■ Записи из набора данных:
┌──

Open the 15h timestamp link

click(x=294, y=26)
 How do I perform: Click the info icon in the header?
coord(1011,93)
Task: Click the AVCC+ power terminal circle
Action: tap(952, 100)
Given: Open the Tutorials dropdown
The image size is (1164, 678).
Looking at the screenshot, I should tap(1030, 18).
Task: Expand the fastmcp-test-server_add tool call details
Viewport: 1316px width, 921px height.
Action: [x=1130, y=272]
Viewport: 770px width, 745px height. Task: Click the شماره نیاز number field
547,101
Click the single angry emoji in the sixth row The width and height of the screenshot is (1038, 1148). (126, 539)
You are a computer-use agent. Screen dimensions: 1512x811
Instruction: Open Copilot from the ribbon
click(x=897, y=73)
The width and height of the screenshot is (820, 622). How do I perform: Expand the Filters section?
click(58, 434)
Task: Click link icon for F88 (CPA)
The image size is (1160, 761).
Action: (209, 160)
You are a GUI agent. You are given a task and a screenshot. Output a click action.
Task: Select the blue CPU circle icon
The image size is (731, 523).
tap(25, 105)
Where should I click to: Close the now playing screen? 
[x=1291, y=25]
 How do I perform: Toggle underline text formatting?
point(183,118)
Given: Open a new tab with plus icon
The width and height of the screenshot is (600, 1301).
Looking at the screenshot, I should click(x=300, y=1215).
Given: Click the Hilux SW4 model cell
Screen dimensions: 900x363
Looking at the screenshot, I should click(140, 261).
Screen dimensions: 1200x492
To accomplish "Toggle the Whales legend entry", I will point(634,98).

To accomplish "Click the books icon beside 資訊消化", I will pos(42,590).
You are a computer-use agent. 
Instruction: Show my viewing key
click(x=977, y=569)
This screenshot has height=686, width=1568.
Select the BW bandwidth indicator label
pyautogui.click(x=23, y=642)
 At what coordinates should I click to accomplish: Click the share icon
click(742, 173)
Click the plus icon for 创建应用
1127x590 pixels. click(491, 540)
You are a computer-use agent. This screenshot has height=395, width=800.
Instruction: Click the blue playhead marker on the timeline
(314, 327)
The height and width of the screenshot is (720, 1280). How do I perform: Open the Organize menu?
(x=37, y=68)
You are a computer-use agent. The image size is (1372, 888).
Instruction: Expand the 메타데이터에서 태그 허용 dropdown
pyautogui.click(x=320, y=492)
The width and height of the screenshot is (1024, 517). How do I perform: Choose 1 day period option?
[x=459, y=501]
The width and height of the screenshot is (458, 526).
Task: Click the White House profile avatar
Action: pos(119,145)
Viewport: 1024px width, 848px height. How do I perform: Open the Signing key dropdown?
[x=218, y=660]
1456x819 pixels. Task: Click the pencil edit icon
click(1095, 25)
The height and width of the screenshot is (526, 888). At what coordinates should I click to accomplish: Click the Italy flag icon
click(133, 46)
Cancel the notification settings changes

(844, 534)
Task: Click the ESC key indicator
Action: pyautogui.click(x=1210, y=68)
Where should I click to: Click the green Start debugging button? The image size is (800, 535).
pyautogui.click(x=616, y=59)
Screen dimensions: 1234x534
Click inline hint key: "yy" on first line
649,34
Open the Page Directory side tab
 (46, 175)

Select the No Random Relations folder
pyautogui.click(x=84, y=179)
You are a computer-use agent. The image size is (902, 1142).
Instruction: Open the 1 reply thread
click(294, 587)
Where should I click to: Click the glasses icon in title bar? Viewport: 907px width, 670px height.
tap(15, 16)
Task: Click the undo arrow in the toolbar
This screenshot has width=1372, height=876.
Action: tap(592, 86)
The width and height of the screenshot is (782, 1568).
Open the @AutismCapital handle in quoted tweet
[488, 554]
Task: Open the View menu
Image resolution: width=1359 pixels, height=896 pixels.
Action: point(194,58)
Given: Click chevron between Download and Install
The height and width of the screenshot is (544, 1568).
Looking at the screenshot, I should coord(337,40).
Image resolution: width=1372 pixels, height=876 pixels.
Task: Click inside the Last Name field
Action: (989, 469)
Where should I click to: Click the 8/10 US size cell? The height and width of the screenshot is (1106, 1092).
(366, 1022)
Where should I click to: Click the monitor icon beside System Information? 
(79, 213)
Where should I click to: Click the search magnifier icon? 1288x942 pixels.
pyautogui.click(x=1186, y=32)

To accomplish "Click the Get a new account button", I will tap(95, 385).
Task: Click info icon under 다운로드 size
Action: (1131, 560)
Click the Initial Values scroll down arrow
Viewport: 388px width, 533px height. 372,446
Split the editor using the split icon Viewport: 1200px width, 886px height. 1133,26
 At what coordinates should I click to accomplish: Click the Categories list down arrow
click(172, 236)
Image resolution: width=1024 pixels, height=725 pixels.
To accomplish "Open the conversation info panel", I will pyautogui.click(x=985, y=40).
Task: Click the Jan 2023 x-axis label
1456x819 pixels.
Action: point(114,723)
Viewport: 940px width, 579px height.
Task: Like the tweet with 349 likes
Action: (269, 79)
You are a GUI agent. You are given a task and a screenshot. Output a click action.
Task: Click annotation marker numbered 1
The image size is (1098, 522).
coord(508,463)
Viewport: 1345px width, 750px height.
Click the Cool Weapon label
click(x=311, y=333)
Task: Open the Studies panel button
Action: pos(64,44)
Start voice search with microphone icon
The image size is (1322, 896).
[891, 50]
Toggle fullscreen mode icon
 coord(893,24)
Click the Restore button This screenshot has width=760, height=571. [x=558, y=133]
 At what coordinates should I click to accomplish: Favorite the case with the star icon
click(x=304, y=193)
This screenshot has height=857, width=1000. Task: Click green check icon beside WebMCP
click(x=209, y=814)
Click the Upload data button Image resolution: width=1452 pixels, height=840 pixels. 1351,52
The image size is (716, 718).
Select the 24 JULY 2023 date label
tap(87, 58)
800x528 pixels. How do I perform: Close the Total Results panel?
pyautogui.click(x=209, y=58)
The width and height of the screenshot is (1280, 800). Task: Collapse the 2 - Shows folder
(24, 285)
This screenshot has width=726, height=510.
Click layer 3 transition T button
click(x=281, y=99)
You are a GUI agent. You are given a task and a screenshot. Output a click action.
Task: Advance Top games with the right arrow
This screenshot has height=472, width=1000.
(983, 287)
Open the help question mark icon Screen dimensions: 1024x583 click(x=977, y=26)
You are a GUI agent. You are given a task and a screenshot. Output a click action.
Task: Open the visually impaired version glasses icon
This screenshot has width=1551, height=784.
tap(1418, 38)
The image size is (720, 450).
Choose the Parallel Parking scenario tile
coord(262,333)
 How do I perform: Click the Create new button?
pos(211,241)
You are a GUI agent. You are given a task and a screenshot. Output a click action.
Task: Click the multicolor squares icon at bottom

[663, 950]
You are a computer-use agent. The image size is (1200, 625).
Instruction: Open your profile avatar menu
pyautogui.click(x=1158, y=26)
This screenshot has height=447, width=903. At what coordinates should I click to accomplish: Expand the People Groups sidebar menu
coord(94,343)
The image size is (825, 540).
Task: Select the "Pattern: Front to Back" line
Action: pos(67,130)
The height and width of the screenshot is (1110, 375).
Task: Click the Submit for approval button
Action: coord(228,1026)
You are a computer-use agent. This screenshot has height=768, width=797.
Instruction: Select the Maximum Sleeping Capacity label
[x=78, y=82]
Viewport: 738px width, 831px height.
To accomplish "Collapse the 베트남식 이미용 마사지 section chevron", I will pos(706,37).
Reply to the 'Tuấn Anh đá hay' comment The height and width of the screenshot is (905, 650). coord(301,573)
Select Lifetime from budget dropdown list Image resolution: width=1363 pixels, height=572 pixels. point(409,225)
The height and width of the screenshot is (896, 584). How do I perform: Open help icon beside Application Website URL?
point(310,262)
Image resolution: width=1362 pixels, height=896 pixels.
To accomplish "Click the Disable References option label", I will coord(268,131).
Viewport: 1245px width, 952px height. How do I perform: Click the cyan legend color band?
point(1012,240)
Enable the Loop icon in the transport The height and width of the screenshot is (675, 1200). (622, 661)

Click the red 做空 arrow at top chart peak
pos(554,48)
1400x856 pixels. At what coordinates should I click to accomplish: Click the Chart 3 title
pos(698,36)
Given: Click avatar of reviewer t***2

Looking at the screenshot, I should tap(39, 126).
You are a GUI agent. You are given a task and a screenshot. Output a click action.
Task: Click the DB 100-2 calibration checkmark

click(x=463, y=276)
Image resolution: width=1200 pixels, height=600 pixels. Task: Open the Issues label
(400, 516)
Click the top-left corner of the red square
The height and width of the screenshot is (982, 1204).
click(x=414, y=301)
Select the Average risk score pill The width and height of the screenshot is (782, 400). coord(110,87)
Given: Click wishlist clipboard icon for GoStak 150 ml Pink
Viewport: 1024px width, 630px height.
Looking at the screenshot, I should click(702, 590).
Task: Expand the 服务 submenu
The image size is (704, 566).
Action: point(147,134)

└──

■ ЗАДАНИЕ: Выведите без изменений строки, начиная со строки, содержащей "Where should I click to: Click the search", и заканчивая строкой, содержащей "click(172, 236)", включая обе эти строки.

■ РЕЗУЛЬТАТ ВЫПОЛНЕНИЯ:
Where should I click to: Click the search magnifier icon? 1288x942 pixels.
pyautogui.click(x=1186, y=32)

To accomplish "Click the Get a new account button", I will tap(95, 385).
Task: Click info icon under 다운로드 size
Action: (1131, 560)
Click the Initial Values scroll down arrow
Viewport: 388px width, 533px height. 372,446
Split the editor using the split icon Viewport: 1200px width, 886px height. 1133,26
 At what coordinates should I click to accomplish: Click the Categories list down arrow
click(172, 236)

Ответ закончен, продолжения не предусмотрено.